* WHAT TO PRODUCE:
Please count the lines in the entries below that contain the string "pixels", where case counts, and reply with only that number.

*** RECORD EXTRACTS ***

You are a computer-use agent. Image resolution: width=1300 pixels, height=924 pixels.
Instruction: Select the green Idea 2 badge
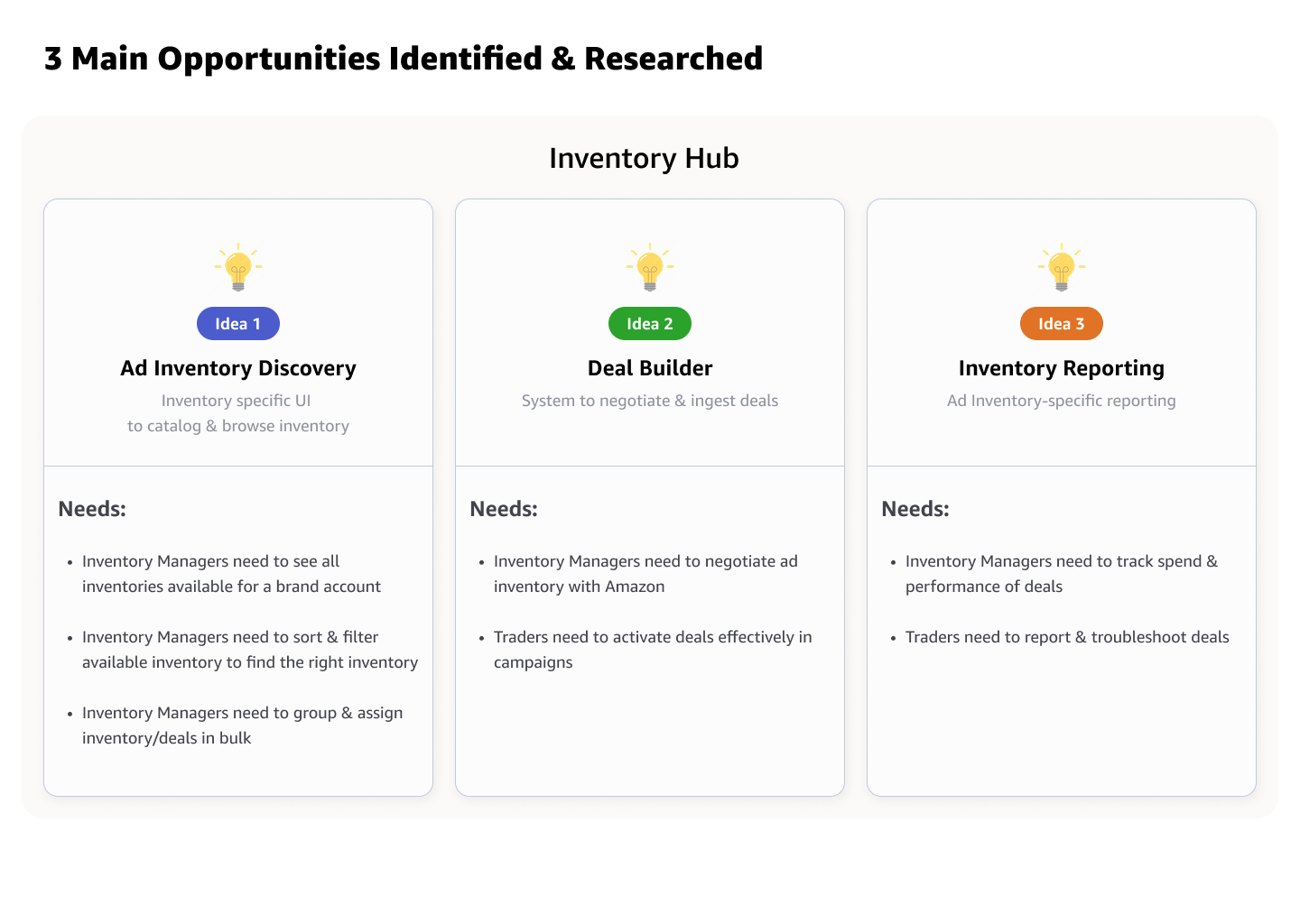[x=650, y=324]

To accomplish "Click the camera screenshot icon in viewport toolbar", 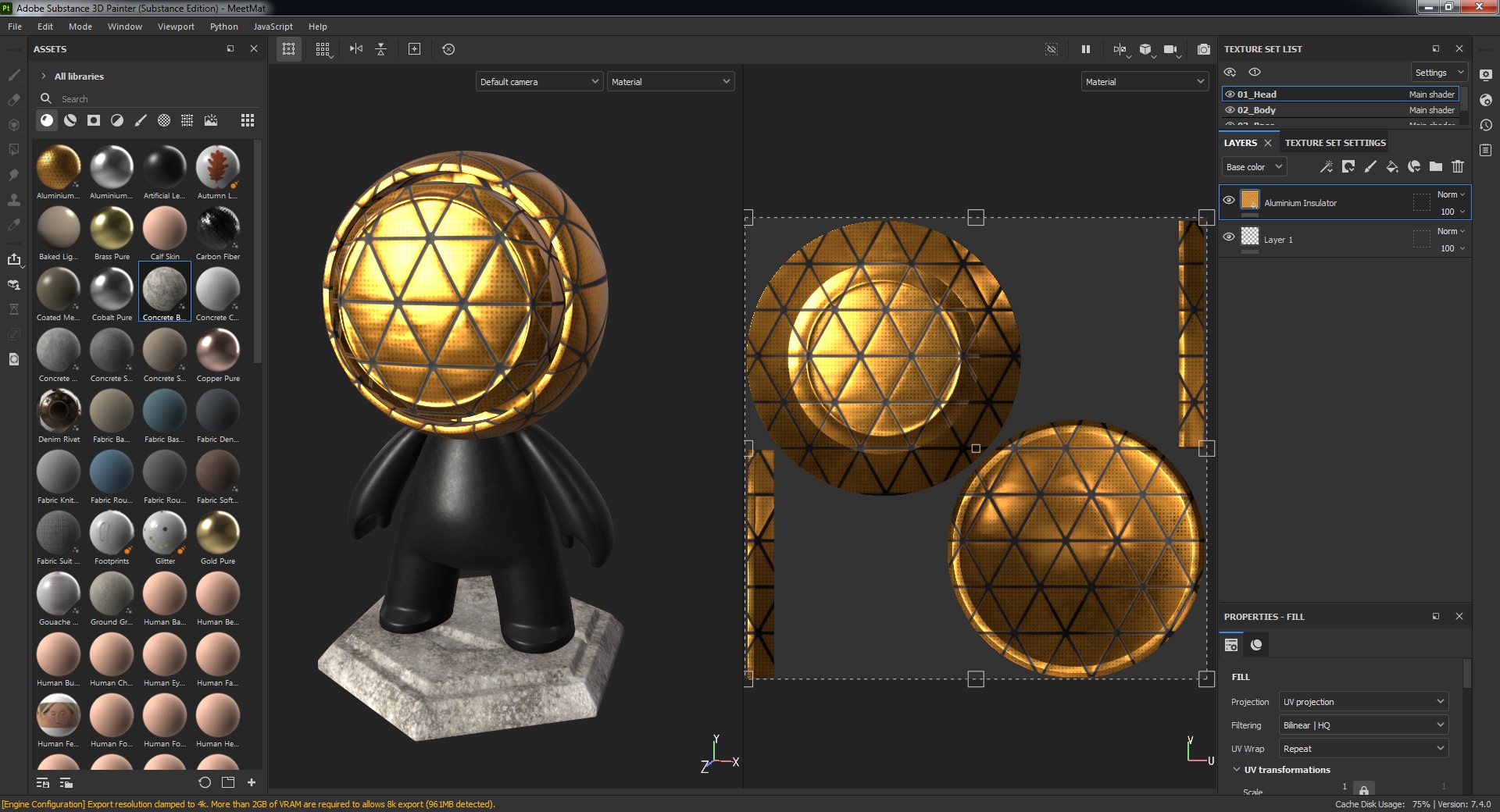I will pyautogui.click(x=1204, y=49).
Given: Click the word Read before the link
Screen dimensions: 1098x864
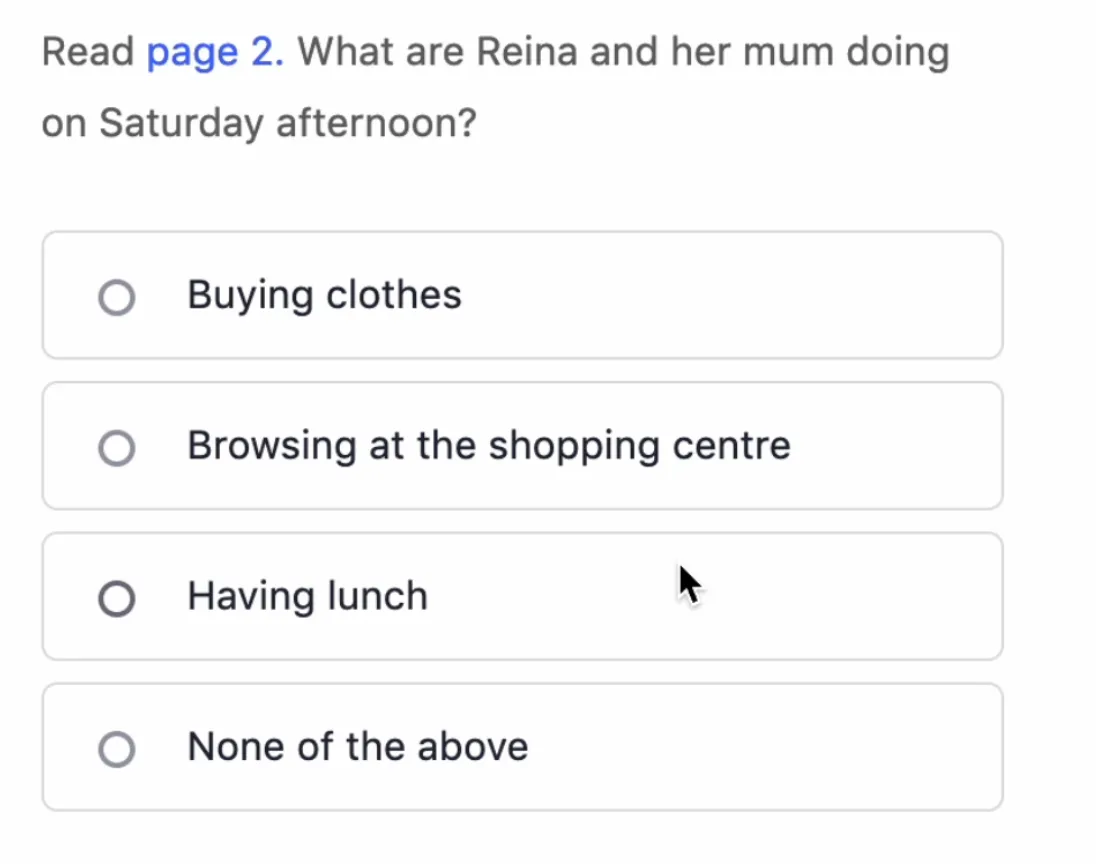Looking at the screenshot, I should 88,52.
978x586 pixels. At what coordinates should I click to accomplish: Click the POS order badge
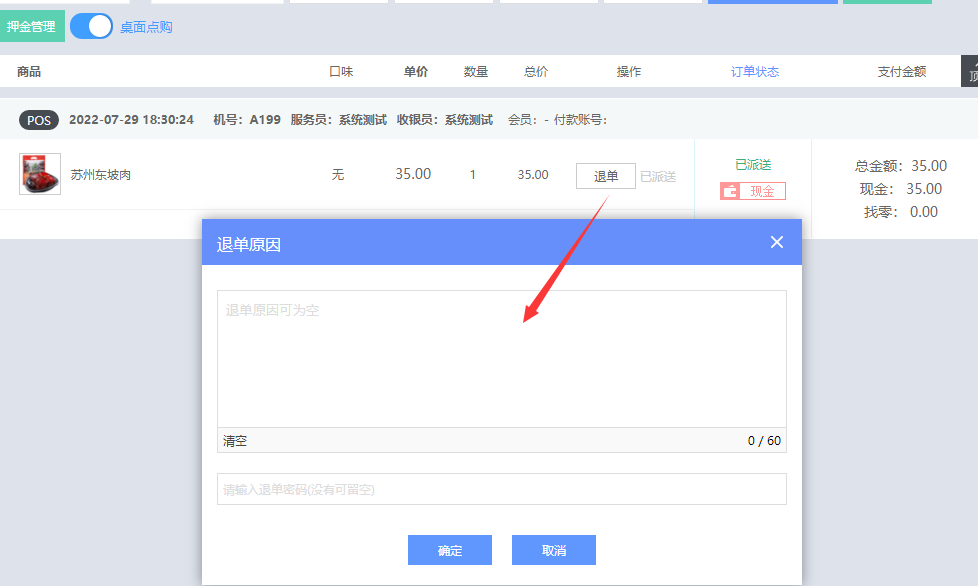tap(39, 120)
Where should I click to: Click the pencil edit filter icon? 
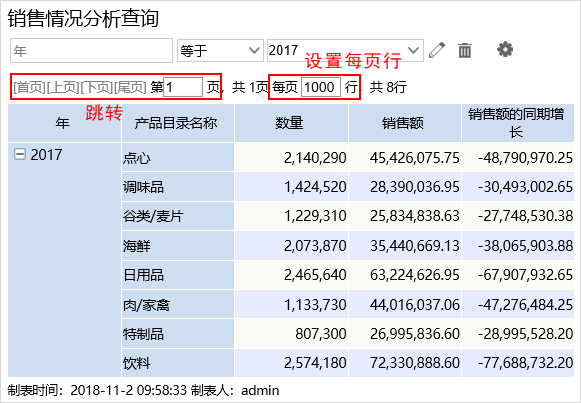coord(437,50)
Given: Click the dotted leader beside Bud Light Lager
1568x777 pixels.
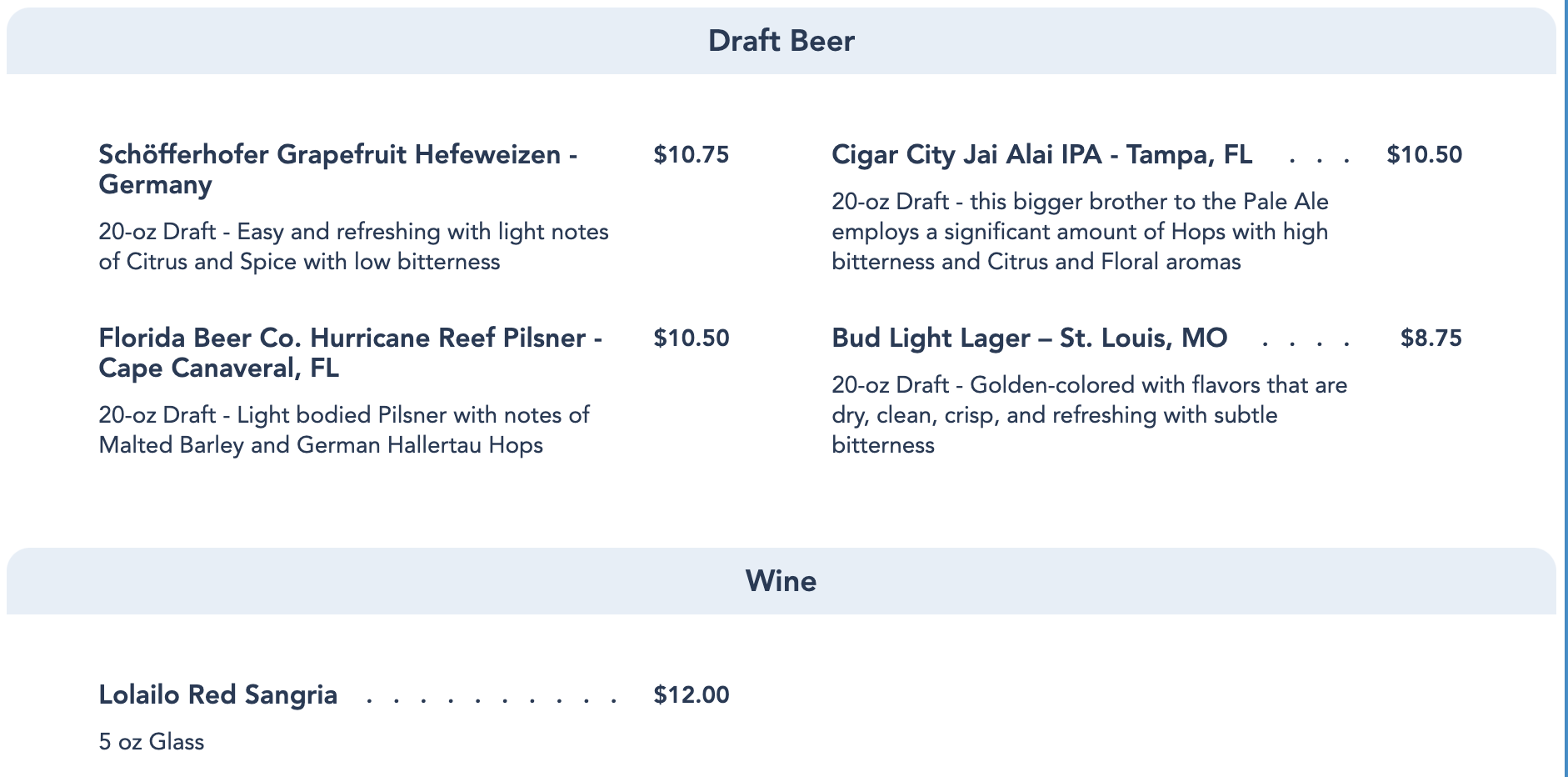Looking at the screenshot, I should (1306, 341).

***

* SOLUTION FOR THIS EXERCISE:
3